Some platforms such as Heroku do not have a persistent file system. As a result of this, any uploaded images are likely to go missing at some point. It is possible to disable Ghost’s file storage features:

fileStorage: false

When file storage is disabled, Ghost’s image upload tools will prompt you to enter a URL by default, thereby preventing you from uploading files that will go missing.


If you wish to use a content directory that does not live inside the Ghost folder, then you can do this by specifying a paths object with a new contentPath:

paths: {
    contentPath: path.join(__dirname, '/path/to/content/dir/')

Please note that if you are using an SQLite database, you will also need to update the path to your database to match the new location of the data folder. The content directory must contain sub directories for apps, data, images and themes or Ghost may fail to start. In future it’s intended that Ghost will offer more fine-grained control via the paths object.

About Environments

Node.js, and therefore Ghost, has the concept of environments built in. Environments allow you to create different configurations for different modes in which you might want to run Ghost. By default Ghost has two main built-in modes: development and production. There are also configurations for several testing environments in the config.js file. You do not need to remove configuration you aren’t using.

The differences between the two modes mean that development is geared towards developing and debugging Ghost, whereas production is intended to be used when you’re running Ghost as a real live blog. You’ll find the log output is different in the two modes, the level of concatenation and minification of assets like js and css is higher in production mode, development mode provides more warnings about potential problems with themes and possibly the most noticable difference is that theme template files are cached in production mode so you’ll want to use development mode when creating themes. Essentially, production mode gives priority to performance, whereas development mode gives priority to information.

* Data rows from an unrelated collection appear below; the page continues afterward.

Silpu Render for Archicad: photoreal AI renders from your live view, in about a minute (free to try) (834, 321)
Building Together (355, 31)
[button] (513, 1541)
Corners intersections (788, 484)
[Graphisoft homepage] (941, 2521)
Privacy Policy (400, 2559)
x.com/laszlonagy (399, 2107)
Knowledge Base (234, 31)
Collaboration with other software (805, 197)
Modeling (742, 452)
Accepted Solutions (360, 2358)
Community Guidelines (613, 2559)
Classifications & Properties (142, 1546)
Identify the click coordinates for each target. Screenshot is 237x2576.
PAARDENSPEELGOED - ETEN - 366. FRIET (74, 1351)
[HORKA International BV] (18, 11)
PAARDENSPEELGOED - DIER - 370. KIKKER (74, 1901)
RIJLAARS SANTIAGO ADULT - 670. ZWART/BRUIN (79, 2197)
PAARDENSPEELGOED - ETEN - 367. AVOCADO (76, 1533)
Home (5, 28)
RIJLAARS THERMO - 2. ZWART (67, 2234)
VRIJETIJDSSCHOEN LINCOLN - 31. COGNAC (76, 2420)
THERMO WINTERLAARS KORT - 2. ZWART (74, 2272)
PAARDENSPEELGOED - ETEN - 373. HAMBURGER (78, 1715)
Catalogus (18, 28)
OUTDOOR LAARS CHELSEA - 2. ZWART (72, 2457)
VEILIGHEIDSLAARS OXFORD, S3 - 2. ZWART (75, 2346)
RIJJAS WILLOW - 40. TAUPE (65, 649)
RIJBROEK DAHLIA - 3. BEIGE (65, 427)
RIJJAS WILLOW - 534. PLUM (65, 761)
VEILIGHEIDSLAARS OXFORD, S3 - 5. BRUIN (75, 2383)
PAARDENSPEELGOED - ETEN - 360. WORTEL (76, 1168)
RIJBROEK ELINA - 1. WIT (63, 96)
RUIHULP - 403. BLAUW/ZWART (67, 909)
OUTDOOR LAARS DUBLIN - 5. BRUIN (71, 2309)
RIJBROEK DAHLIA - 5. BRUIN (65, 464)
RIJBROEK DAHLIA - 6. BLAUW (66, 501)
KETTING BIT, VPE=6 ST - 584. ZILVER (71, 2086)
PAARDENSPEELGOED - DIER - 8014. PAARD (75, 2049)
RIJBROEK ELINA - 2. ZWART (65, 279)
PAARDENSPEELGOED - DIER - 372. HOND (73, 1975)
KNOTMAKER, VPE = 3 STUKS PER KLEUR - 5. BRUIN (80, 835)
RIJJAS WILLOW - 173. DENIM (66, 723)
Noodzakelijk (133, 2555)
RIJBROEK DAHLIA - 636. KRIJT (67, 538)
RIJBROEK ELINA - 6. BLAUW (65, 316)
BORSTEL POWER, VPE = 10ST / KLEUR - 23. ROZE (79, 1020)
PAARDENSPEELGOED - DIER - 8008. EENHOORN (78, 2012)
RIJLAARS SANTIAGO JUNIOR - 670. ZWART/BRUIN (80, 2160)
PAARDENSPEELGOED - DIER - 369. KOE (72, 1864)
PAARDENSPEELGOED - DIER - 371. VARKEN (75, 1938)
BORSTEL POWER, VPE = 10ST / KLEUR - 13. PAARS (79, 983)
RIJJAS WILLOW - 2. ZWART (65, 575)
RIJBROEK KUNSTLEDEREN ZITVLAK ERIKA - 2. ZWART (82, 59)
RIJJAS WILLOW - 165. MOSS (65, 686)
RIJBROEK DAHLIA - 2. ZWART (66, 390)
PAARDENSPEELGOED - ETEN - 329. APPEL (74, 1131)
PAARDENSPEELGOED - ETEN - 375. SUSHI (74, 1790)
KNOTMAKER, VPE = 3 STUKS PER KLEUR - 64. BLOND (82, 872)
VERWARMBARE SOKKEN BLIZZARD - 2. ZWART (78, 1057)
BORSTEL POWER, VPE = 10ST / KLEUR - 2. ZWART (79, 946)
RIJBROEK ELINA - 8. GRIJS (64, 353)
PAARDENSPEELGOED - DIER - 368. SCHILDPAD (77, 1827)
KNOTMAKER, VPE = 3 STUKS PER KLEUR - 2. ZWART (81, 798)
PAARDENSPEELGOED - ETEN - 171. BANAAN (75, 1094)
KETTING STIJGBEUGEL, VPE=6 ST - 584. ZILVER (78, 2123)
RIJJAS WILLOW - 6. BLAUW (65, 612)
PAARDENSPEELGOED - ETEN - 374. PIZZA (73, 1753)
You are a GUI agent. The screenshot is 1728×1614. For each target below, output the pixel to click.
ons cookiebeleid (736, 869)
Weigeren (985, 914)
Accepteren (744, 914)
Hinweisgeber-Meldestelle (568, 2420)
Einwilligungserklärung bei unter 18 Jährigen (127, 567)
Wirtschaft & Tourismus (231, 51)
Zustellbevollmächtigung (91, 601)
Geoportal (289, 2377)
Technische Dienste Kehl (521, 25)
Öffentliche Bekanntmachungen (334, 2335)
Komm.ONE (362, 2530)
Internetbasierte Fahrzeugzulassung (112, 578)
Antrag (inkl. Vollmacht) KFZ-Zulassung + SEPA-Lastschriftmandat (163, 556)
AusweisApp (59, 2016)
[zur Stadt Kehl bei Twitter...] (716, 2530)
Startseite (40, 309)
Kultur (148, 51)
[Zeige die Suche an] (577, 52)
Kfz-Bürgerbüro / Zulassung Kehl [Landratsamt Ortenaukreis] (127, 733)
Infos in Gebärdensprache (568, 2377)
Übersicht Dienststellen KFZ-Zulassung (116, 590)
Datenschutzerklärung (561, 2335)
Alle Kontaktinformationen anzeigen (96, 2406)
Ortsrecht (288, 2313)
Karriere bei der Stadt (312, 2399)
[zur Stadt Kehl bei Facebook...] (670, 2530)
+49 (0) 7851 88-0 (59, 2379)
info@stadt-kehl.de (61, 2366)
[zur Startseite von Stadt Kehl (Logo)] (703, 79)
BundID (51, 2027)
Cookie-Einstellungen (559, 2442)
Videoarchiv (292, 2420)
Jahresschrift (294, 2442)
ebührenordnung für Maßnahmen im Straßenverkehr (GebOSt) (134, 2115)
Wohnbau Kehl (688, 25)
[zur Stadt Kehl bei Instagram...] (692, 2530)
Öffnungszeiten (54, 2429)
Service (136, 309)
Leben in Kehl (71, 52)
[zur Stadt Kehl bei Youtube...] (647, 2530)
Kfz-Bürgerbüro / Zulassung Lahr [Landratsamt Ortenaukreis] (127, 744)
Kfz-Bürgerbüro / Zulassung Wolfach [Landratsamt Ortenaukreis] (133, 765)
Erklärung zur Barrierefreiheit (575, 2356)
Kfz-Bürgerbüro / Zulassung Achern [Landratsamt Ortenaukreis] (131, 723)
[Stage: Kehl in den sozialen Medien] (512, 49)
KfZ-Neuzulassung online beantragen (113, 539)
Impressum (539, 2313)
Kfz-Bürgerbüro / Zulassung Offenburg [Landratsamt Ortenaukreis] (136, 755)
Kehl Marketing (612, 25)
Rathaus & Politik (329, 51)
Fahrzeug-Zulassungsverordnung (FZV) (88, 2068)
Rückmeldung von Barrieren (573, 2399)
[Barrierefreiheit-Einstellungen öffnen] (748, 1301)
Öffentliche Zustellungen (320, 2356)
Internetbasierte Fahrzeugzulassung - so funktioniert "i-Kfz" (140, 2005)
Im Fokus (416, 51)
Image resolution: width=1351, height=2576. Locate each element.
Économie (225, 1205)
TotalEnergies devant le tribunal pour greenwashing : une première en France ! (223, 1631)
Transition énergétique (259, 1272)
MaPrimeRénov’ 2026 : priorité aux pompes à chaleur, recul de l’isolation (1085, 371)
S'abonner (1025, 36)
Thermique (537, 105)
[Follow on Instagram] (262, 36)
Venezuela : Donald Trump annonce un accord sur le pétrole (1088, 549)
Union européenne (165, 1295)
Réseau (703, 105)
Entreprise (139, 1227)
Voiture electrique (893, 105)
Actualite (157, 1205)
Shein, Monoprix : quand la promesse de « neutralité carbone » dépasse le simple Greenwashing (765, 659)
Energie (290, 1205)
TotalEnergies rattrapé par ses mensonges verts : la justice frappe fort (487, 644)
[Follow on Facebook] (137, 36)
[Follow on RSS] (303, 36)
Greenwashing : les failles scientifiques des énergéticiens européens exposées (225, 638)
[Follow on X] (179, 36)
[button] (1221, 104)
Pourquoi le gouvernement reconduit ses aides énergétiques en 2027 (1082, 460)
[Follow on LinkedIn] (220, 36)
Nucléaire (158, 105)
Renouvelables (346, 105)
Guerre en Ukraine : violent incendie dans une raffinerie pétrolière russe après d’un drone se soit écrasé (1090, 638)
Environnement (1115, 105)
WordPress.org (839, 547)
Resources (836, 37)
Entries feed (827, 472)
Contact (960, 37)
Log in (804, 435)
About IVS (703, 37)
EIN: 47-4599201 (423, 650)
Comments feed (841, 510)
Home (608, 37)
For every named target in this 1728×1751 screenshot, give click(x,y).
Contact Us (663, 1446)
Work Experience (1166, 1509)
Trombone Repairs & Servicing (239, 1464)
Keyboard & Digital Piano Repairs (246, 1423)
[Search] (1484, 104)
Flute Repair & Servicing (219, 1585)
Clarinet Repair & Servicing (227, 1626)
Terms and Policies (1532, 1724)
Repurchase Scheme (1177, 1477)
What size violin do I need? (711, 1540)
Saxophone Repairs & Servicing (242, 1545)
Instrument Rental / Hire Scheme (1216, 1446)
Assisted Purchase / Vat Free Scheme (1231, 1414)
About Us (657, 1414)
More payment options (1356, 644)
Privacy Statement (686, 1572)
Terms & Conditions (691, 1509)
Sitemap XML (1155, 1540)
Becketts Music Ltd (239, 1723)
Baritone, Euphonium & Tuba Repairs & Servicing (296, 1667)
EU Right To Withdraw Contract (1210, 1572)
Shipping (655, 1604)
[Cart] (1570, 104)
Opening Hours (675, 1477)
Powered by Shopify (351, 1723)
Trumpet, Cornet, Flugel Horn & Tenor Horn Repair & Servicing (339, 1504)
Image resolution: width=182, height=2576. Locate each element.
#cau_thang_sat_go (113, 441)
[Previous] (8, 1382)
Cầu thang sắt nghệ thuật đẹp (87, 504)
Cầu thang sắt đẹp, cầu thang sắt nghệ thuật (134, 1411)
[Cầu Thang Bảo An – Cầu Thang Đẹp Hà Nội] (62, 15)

As Ghost progresses, these differences will grow and become more apparent, and therefore it will become more and more important that any public blog runs in the production environment. This perhaps begs the question, why development mode by default, if most people are going to want to run it in production mode? Ghost has development as the default because this is the environment that is best for debugging problems, which you’re most likely to need when getting set up for the first time.

Using Environments

In order to set Ghost to run under a different environment, you need to use an environment variable. For example if you normally start Ghost with node index.js you would use:

NODE_ENV=production node index.js

Or if you normally use forever:

NODE_ENV=production forever start index.js

Or if you’re used to using npm start you could use the slightly easier to remember:

npm start --production

Why use npm install –production?

We have been asked a few times why, if Ghost starts in development mode by default, does the installation documentation say to run npm install --production? This is a good question! If you don’t include --production when installing Ghost, nothing bad will happen, but it will install a tonne of extra packages which are only useful for people who want to develop Ghost core itself. This also requires that you have one particular package, grunt-cli installed globally, which has to be done with npm install -g grunt-cli, it’s an extra step and it’s not needed if you just want to run Ghost as a blog.